# WHAT YOU ARE ASKED TO DO:
Only the lines of the data below from the one with "Bakırköy Ev Taşıması (195, 754)" through the one with "Gaziosmanpaşa ankara nakliye" are wanted. Repeat them exactly.
*** Opening SOURCE DATA ***
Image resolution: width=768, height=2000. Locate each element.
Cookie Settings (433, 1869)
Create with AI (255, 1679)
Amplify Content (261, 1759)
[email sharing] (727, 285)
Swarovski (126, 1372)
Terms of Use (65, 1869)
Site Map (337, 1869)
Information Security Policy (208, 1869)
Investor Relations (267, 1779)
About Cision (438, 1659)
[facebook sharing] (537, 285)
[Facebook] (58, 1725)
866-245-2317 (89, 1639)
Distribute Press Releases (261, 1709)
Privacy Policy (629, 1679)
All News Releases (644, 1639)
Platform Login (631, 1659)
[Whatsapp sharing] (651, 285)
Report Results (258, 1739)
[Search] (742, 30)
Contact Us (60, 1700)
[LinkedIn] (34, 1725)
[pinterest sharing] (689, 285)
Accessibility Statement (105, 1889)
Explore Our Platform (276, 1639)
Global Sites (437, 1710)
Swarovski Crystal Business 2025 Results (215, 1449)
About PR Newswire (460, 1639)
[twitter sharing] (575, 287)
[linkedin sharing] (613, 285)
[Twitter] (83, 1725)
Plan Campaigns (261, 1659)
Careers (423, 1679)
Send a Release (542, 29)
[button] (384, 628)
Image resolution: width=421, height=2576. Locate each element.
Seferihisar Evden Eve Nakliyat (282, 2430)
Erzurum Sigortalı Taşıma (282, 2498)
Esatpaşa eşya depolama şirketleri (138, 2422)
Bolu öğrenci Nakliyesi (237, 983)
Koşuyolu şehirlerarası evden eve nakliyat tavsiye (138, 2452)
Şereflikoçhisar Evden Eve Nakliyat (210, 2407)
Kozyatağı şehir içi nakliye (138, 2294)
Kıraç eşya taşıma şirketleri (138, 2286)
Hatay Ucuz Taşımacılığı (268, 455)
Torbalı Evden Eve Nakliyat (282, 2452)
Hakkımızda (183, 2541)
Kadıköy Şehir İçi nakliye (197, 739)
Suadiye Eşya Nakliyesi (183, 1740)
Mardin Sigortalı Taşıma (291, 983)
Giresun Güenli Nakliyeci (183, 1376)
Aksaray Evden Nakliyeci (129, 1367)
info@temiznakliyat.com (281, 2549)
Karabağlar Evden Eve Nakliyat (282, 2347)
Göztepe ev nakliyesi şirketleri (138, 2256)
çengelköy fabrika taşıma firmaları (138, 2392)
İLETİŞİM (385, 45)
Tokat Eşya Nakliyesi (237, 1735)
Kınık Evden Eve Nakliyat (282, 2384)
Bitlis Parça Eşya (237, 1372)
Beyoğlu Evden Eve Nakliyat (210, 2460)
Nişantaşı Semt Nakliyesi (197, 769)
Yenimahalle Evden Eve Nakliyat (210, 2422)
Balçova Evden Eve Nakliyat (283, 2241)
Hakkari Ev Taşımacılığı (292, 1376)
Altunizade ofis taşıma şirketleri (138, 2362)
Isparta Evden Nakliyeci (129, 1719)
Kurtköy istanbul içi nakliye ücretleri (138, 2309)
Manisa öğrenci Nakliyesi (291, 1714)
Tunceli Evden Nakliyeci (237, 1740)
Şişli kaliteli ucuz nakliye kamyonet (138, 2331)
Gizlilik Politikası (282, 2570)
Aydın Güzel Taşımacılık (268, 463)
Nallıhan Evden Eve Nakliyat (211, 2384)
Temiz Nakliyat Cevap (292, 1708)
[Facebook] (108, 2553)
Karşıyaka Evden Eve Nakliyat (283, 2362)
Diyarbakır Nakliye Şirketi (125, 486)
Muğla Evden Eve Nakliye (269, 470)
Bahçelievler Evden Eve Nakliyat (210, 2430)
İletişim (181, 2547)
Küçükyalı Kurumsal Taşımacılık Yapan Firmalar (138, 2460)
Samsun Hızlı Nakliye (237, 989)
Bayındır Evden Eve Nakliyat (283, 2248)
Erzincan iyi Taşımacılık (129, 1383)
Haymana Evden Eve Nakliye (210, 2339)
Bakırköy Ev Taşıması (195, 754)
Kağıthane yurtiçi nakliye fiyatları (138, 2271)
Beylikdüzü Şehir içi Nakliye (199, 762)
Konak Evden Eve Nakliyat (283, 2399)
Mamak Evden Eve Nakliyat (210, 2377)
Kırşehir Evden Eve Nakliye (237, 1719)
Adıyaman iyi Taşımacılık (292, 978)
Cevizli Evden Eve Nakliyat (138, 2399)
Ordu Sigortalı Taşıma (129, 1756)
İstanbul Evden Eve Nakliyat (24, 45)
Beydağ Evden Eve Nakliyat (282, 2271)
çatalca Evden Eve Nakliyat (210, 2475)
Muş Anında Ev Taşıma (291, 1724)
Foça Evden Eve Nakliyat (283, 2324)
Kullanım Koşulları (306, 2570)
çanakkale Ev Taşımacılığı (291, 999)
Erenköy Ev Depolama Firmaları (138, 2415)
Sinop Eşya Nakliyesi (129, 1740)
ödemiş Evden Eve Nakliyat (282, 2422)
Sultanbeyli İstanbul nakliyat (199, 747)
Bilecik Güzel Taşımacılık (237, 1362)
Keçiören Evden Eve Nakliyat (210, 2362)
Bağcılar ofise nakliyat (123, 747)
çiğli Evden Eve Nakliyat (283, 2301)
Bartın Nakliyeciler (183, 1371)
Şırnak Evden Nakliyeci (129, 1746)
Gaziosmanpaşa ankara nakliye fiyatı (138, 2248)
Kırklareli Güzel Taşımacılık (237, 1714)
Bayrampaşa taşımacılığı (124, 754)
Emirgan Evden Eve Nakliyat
*** Closing SOURCE DATA ***
# EXERCISE RESPONSE:
Bakırköy Ev Taşıması (195, 754)
Kağıthane yurtiçi nakliye fiyatları (138, 2271)
Beylikdüzü Şehir içi Nakliye (199, 762)
Konak Evden Eve Nakliyat (283, 2399)
Mamak Evden Eve Nakliyat (210, 2377)
Kırşehir Evden Eve Nakliye (237, 1719)
Adıyaman iyi Taşımacılık (292, 978)
Cevizli Evden Eve Nakliyat (138, 2399)
Ordu Sigortalı Taşıma (129, 1756)
İstanbul Evden Eve Nakliyat (24, 45)
Beydağ Evden Eve Nakliyat (282, 2271)
çatalca Evden Eve Nakliyat (210, 2475)
Muş Anında Ev Taşıma (291, 1724)
Foça Evden Eve Nakliyat (283, 2324)
Kullanım Koşulları (306, 2570)
çanakkale Ev Taşımacılığı (291, 999)
Erenköy Ev Depolama Firmaları (138, 2415)
Sinop Eşya Nakliyesi (129, 1740)
ödemiş Evden Eve Nakliyat (282, 2422)
Sultanbeyli İstanbul nakliyat (199, 747)
Bilecik Güzel Taşımacılık (237, 1362)
Keçiören Evden Eve Nakliyat (210, 2362)
Bağcılar ofise nakliyat (123, 747)
çiğli Evden Eve Nakliyat (283, 2301)
Bartın Nakliyeciler (183, 1371)
Şırnak Evden Nakliyeci (129, 1746)
Gaziosmanpaşa ankara nakliye fiyatı (138, 2248)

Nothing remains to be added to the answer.